Data for the task =

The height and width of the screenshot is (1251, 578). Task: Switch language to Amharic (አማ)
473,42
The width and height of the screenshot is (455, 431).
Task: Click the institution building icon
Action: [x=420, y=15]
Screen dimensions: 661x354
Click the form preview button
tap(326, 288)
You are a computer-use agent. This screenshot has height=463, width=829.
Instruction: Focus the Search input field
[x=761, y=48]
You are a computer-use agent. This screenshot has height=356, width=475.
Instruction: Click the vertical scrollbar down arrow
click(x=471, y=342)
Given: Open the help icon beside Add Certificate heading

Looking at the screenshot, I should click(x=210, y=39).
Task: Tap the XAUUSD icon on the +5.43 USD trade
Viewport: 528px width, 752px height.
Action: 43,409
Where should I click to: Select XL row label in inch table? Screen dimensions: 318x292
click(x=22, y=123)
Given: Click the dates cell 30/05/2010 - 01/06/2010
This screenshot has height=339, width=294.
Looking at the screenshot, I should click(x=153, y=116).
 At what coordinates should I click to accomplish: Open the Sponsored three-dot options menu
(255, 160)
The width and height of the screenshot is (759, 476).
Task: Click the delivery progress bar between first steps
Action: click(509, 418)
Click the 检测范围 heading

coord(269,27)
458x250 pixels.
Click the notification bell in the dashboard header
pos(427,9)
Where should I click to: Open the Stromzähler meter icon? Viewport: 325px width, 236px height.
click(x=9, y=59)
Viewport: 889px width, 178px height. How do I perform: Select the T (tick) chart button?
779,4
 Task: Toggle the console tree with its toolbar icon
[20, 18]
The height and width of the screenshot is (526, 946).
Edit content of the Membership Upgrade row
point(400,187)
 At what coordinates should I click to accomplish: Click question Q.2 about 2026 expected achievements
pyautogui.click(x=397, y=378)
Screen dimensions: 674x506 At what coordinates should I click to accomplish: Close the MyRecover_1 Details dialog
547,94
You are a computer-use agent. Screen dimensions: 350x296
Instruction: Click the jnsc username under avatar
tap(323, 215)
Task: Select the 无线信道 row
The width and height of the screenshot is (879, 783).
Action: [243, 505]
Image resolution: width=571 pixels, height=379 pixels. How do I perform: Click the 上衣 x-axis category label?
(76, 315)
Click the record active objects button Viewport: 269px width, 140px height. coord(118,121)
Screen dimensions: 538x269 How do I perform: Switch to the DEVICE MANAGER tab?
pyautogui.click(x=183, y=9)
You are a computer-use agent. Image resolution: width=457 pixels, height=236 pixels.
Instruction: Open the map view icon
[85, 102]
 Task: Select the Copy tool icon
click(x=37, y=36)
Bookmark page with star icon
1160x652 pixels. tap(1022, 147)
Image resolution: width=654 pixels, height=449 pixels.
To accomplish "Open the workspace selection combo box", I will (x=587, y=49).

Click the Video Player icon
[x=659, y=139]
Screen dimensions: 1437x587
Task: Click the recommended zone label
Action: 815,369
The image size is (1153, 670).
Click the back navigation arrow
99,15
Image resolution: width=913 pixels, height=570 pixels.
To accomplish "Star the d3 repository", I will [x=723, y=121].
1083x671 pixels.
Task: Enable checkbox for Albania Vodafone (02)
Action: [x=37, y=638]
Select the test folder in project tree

Required work = Restate the material word for word so that no line differs from the original.

Answer below =
The height and width of the screenshot is (1251, 578). Task: Switch language to Amharic (አማ)
473,42
The width and height of the screenshot is (455, 431).
Task: Click the institution building icon
Action: [x=420, y=15]
Screen dimensions: 661x354
Click the form preview button
tap(326, 288)
You are a computer-use agent. This screenshot has height=463, width=829.
Instruction: Focus the Search input field
[x=761, y=48]
You are a computer-use agent. This screenshot has height=356, width=475.
Instruction: Click the vertical scrollbar down arrow
click(x=471, y=342)
Given: Open the help icon beside Add Certificate heading

Looking at the screenshot, I should click(x=210, y=39).
Task: Tap the XAUUSD icon on the +5.43 USD trade
Viewport: 528px width, 752px height.
Action: 43,409
Where should I click to: Select XL row label in inch table? Screen dimensions: 318x292
click(x=22, y=123)
Given: Click the dates cell 30/05/2010 - 01/06/2010
This screenshot has height=339, width=294.
Looking at the screenshot, I should click(x=153, y=116).
 At what coordinates should I click to accomplish: Open the Sponsored three-dot options menu
(255, 160)
The width and height of the screenshot is (759, 476).
Task: Click the delivery progress bar between first steps
Action: click(509, 418)
Click the 检测范围 heading

coord(269,27)
458x250 pixels.
Click the notification bell in the dashboard header
pos(427,9)
Where should I click to: Open the Stromzähler meter icon? Viewport: 325px width, 236px height.
click(x=9, y=59)
Viewport: 889px width, 178px height. How do I perform: Select the T (tick) chart button?
779,4
 Task: Toggle the console tree with its toolbar icon
[20, 18]
The height and width of the screenshot is (526, 946).
Edit content of the Membership Upgrade row
point(400,187)
 At what coordinates should I click to accomplish: Click question Q.2 about 2026 expected achievements
pyautogui.click(x=397, y=378)
Screen dimensions: 674x506 At what coordinates should I click to accomplish: Close the MyRecover_1 Details dialog
547,94
You are a computer-use agent. Screen dimensions: 350x296
Instruction: Click the jnsc username under avatar
tap(323, 215)
Task: Select the 无线信道 row
The width and height of the screenshot is (879, 783).
Action: [243, 505]
Image resolution: width=571 pixels, height=379 pixels. How do I perform: Click the 上衣 x-axis category label?
(76, 315)
Click the record active objects button Viewport: 269px width, 140px height. coord(118,121)
Screen dimensions: 538x269 How do I perform: Switch to the DEVICE MANAGER tab?
pyautogui.click(x=183, y=9)
You are a computer-use agent. Image resolution: width=457 pixels, height=236 pixels.
Instruction: Open the map view icon
[85, 102]
 Task: Select the Copy tool icon
click(x=37, y=36)
Bookmark page with star icon
1160x652 pixels. tap(1022, 147)
Image resolution: width=654 pixels, height=449 pixels.
To accomplish "Open the workspace selection combo box", I will (x=587, y=49).

Click the Video Player icon
[x=659, y=139]
Screen dimensions: 1437x587
Task: Click the recommended zone label
Action: 815,369
The image size is (1153, 670).
Click the back navigation arrow
99,15
Image resolution: width=913 pixels, height=570 pixels.
To accomplish "Star the d3 repository", I will [x=723, y=121].
1083x671 pixels.
Task: Enable checkbox for Albania Vodafone (02)
Action: [x=37, y=638]
Select the test folder in project tree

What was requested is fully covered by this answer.